Convolve, Inc. v. Compaq
Earlier this month the Federal Circuit issued its opinion in Convolve, Inc., et al. v. Compaq Computer Corporation, et al. Convolve sued Compaq and Seagate Technology for, among other things, misappropriation of trade secrets. In its ruling, the Federal Circuit affirmed an earlier district court dismissal of the misappropriation claim as it related to most of the information that Convolve argued was its trade secrets.
According to the opinion, during business meetings held in 1998 and 1999, Convolve verbally disclosed to defendants information that it argued included trade secrets. The meetings were held under a written Non-Disclosure Agreement (NDA) that called for a party who wished to disclose trade secrets to mark or otherwise designate the disclosed information as confidential. For example, if disclosed in writing, by stamping it “CONFIDENTIAL” or, if disclosed verbally, by following up the verbal disclosure with a separate letter identifying the information as confidential. Under the terms of the NDA, information that is marked or designated as confidential must then be kept secret by the receiving party. Conversely, the receiving party assumes no obligation of secrecy or non-use over information that is not marked or designated as confidential.
The Federal Circuit concurred with district court’s earlier finding of fact that Convolve had not designated as confidential the information it verbally disclosed during its meetings with the defendants. According to the court, after disclosure of the information and failure to designate it as confidential, the information immediately lost its legal status as trade secret. Convolve lost its ability to sue for misappropriation of that information.

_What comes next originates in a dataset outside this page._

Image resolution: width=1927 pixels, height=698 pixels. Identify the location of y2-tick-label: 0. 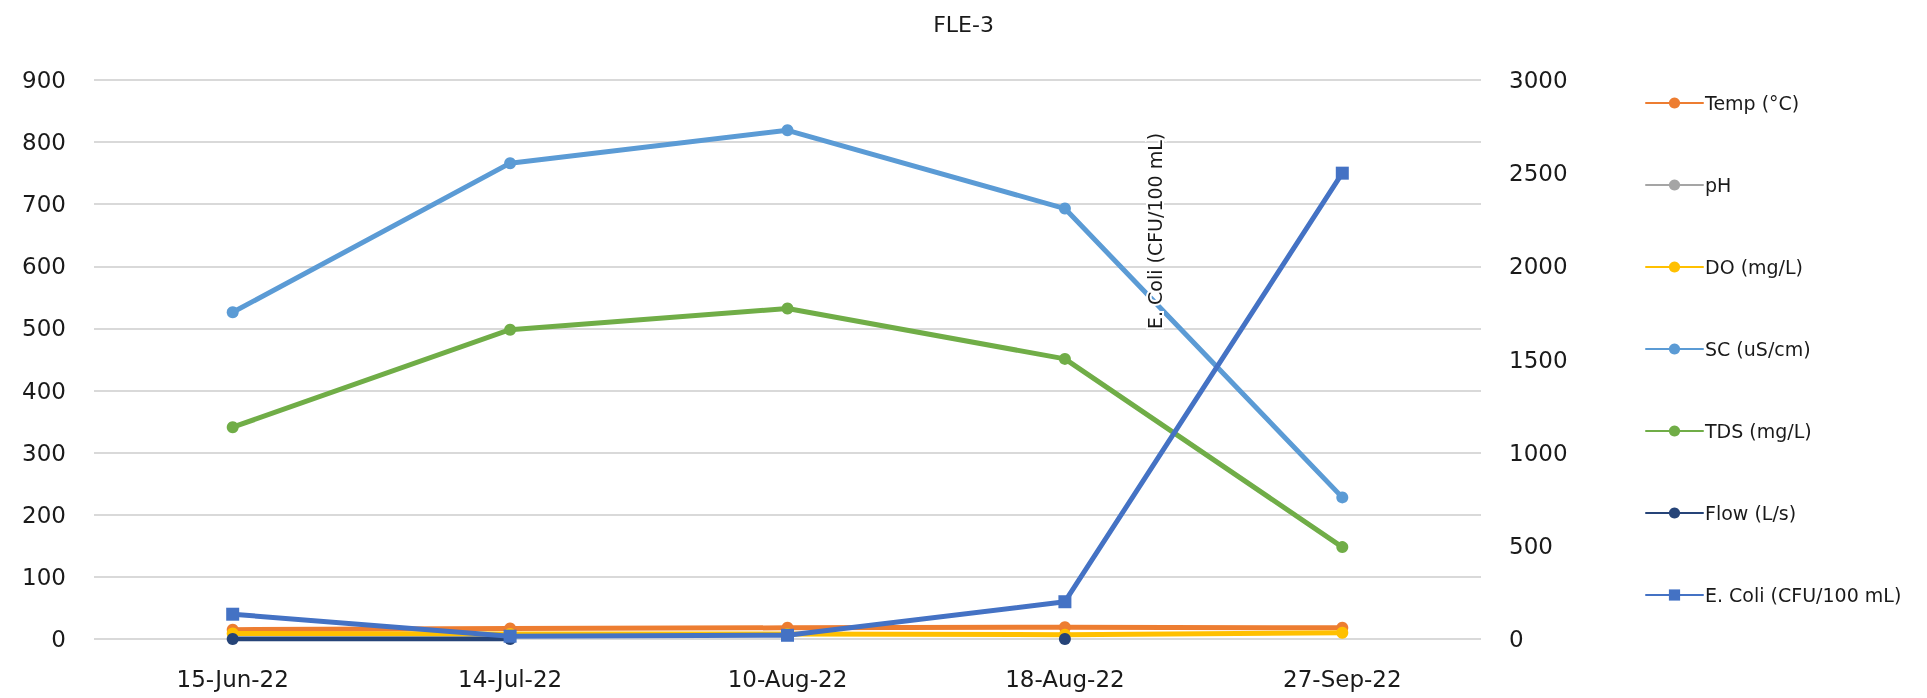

In the most interesting portion of the opinion, the court held that Convolve lost its claim not only under California contract law, but also under the statutory framework of the California Uniform Trade Secrets Act (CUTSA). Both its breach of contract claim and its CUTSA claim hinge upon its satisfaction of the requirements of the NDA.

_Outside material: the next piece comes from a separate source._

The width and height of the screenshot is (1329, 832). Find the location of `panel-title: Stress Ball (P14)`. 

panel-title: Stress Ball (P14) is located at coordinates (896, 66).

The opinion did not precisely address whether, or not, the information at issue remains classified as trade secret for purposes of later misappropriation claims against different parties. Arguably, the right to sue other parties also evaporated at the time of disclosure to Compaq and Seagate.
It is worth noting that the confidentiality designation language used in the Convolve-Seagate NDA is of a type commonly used in Silicon Valley practice. Lawyers write protective documents, often requiring process that is not, and realistically cannot be, followed by business executives in the rough and tumble real world. That’s the tension.
But the opinion of the court in the trade secret portion of the case is straightforward. When technology companies sign non-disclosure agreements that define the contours of their intellectual property in trade secrets, they need to be prepared to take the protective measures called for under those agreements. Failure to do so can lead to a loss of rights.